Lebanon since late 2019 has been facing a critical political, financial and economic crisis that has been further exacerbated with the outbreak of the COVID-19 pandemic that reached Lebanon in February 2020. Beginning in October 2019, the deteriorating economic situation triggered a wave of civil protests nationwide against the Government, calling for profound social and economic reforms. Roadblocks and protests across the country coupled with lockdown measures to prevent the widespread of COVID-19 have rather limited mobility, which affected the outreach and the provision of some face-to-face/direct child protection services. Therefore, child protection services have been provided in remote modality in both periods, during the protest and COVID-19 lockdown.
Following the lockdown measures, all public and private schools as well as NGO education centers were closed in March 2020, similarly NGO’s and other service providers were also complying with government decisions. Schools closure and isolation measure regulations due to the pandemic increased the risk of violence at home including intimate partner violence with great impact on children who can be both witnesses and victims of violence. In addition, the economic deterioration lead to a considerable increase in negative coping mechanisms, such as child labour, and which triggered worsening conditions at work environment.

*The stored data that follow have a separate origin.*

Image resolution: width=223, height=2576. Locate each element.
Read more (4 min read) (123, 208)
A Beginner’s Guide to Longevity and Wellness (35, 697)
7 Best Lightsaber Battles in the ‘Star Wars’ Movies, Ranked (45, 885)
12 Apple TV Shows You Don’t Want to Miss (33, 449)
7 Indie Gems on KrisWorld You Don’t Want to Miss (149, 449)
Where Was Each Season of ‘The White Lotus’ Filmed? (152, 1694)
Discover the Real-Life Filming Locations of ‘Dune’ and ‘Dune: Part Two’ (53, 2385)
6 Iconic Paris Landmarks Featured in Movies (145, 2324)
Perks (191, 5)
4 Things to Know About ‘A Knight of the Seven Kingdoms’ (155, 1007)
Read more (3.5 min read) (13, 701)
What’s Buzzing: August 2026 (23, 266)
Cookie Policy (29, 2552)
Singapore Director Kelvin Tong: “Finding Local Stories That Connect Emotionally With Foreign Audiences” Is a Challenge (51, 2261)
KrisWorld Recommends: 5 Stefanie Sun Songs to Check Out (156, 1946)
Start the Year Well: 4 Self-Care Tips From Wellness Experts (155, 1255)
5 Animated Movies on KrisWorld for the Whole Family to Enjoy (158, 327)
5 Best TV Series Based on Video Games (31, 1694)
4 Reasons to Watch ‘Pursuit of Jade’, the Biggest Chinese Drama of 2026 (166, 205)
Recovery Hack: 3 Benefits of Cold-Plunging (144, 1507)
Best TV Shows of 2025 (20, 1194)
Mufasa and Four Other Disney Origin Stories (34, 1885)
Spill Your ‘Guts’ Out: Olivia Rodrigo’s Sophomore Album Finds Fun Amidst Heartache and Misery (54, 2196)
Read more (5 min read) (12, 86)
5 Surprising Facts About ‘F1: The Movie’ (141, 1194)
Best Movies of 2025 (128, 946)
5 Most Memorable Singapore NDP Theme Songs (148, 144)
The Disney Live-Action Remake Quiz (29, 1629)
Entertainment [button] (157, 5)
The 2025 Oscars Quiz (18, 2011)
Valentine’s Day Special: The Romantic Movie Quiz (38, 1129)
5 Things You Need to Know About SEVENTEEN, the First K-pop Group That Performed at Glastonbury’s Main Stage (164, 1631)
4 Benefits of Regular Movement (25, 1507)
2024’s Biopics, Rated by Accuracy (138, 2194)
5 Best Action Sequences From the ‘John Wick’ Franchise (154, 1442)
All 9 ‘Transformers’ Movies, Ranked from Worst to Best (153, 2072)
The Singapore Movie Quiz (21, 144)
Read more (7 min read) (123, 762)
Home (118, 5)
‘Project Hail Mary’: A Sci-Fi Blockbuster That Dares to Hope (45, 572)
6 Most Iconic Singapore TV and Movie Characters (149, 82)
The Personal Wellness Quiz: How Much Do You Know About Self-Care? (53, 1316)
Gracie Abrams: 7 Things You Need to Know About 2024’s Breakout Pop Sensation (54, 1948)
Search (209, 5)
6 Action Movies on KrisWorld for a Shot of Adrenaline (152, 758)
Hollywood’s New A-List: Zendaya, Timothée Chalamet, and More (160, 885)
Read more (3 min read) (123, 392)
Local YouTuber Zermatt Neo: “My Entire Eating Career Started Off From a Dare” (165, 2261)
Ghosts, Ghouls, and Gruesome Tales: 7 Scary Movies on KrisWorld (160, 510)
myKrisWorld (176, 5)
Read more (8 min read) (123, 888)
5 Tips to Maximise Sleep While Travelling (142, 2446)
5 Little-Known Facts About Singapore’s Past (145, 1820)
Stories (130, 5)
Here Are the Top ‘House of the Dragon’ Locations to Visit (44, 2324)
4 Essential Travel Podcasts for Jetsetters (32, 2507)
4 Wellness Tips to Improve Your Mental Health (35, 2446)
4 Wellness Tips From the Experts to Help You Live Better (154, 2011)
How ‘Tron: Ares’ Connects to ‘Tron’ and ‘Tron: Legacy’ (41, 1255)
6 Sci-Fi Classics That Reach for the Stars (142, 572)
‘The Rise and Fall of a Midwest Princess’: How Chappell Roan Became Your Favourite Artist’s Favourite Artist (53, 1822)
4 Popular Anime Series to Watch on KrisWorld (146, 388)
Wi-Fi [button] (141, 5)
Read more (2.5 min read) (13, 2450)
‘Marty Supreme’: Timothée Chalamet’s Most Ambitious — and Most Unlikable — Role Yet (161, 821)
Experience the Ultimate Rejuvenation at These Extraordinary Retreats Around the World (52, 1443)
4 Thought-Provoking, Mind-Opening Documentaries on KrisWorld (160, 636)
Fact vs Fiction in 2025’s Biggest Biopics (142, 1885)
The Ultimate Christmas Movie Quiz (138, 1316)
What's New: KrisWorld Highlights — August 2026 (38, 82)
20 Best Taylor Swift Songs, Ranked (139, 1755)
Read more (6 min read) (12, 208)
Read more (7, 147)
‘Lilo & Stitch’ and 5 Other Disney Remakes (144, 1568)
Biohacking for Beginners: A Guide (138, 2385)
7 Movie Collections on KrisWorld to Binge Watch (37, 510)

Unemployment and poverty rose exponentially, impacting both Lebanese and non-Lebanese communities. Since October 2019, 220,000 people have become unemployed either temporairly or permanently, inflation has been at 31.2% (Reuters, March 2020) with significant increases in basic commodity prices of basic commodities and reaching 89% by June 2020 (https://www.focus-economics.com/country-indicator/lebanon/inflation). The compounded crisis led to a substantial increase in the number of vulnerable populations in the country and their reliance on aid, assistance and basic services and leaving serious impacts on the future of millions of Lebanese and non-Lebanese children and their families. With the increasing challenges to access basic services, quality education, livelihood opportunities, children more than ever have become more at risk and exposed to various forms of violence, neglect, exploitation, abuse and distress.
To capture the rapid changes on the ground, in March 2020 the CP Sector has started to collect information in order to monitor the situation of children on a monthly basis and to generate real time monitoring reports, further complemented and tabulated with other information sources. Hence, the mid-year dashboard aims at generating a situational report on child protection concerns during the first semester of 2020 through compilation of data from four different sources: LCRP Child Protection Sector reporting platform (Activity Info), tracking of Himaya’s Hotline for the past 2 months, the Referral Information Management System (RIMS) developed by the Danish Refugee Council (DRC) and the Child Protection Real-Time Monitoring Reports developed jointly by UNICEF and the CP Sector.